For Collins – anybody but Ryan.

Democrat Hochul, you will recall, pulled off a major upset just 15 months ago by trouncing Republican Jane Corwin in official GOP turf. And Medicare dominated the campaign just as the "Ryan budget" was grabbing the national spotlight – complete with its plan to revamp the current plan into a voucher system.

Indeed, just before Election Day in May 2011, Corwin seemed to expect defeat when she told a reporter she wished she had handled the Medicare question differently.

Now Collins must face the re-elevation of Medicare into a major issue in the 2012 contest. Ryan and his ideas for taming the federal deficit now move front and center in the presidential debate. That makes it even more an issue in the new 27th Congressional District too.

No wonder Romney doesn't want to talk about the Ryan budget.
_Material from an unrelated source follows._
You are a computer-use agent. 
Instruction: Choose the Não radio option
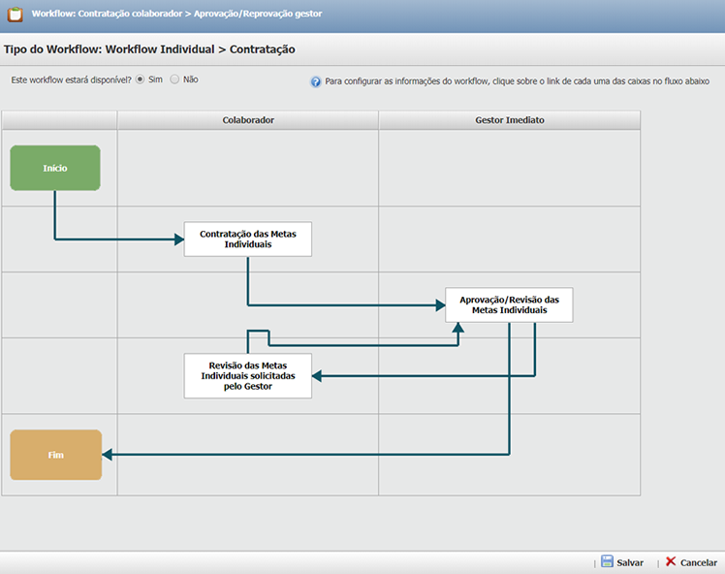click(174, 80)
And no wonder Collins ducked the issue too, refusing to answer repeated questions on the subject posed by News Washington Bureau Chief Jerry Zremski.

Just as Hochul has been forced by the Collins campaign and national Republicans to tip-toe through her loyalty to President Obama, it will now be fascinating to watch how Collins defines his relationship with Romney and Ryan on Medicare.

Ryan, on the other hand, has ascended into the top levels of American politics by embracing the issue – as difficult as it may be. And you can bet that Hochul will be unafraid to raise it in the days ahead after successfully riding it to Washington just last year.

It's possible that the national media applied too much emphasis to Medicare as a deciding issue in the Hochul-Corwin contest. Businessman Jack Davis, after all, dropped millions of his own dollars into the campaign as a minor party candidate and hurt the Corwin effort, especially early on. That factor cannot be ignored.

And in another special election in Nevada last year, a Republican triumphed by fending off the Medicare subject and focusing on jobs and the economy. Corwin, however, could not escape the Hochul attack.

Now Collins must face the same issue; this time on steroids. Hochul and the Democrats won't let it go. And Collins is still guided essentially by the same team that ran Corwin's campaign as well as his own unsuccessful effort for a second term as county executive just last November.

It's also more than probable that jobs and the economy will ultimately rank as the deciding factors guiding the votes of presidential and congressional voters alike. Those categories usually manage to beat out any other when voters actually go to mark their ballot.

But the point is that the addition of Ryan to the ticket ticket may somehow leap frog Medicare into an all-consuming issue. It has in the past, and it could happen again.

Stay tuned.

Meanwhile, political cosultant Michael Caputo, a more than casual observer who was involved in Iraq War veteran David Bellavia's unsuccessful primary campaign against Collins earlier this year, says the advantage may lie with the GOP this time around. There will be no more articulate spokesman for the concept of Medicare reform, he says, than Ryan.

"He's the one who can defend it in kitchen table language," Caputo said, "while the 2011 campaign was an anomaly because the Corwin campaign didn't handle it well."

For sure, Medicare would have ranked as a major issue in the 2012 congressional campaign with or without Paul Ryan. But also for sure, the new veep candidate has once again sharpened the debate, especially for Chris Collins and Kathy Hochul.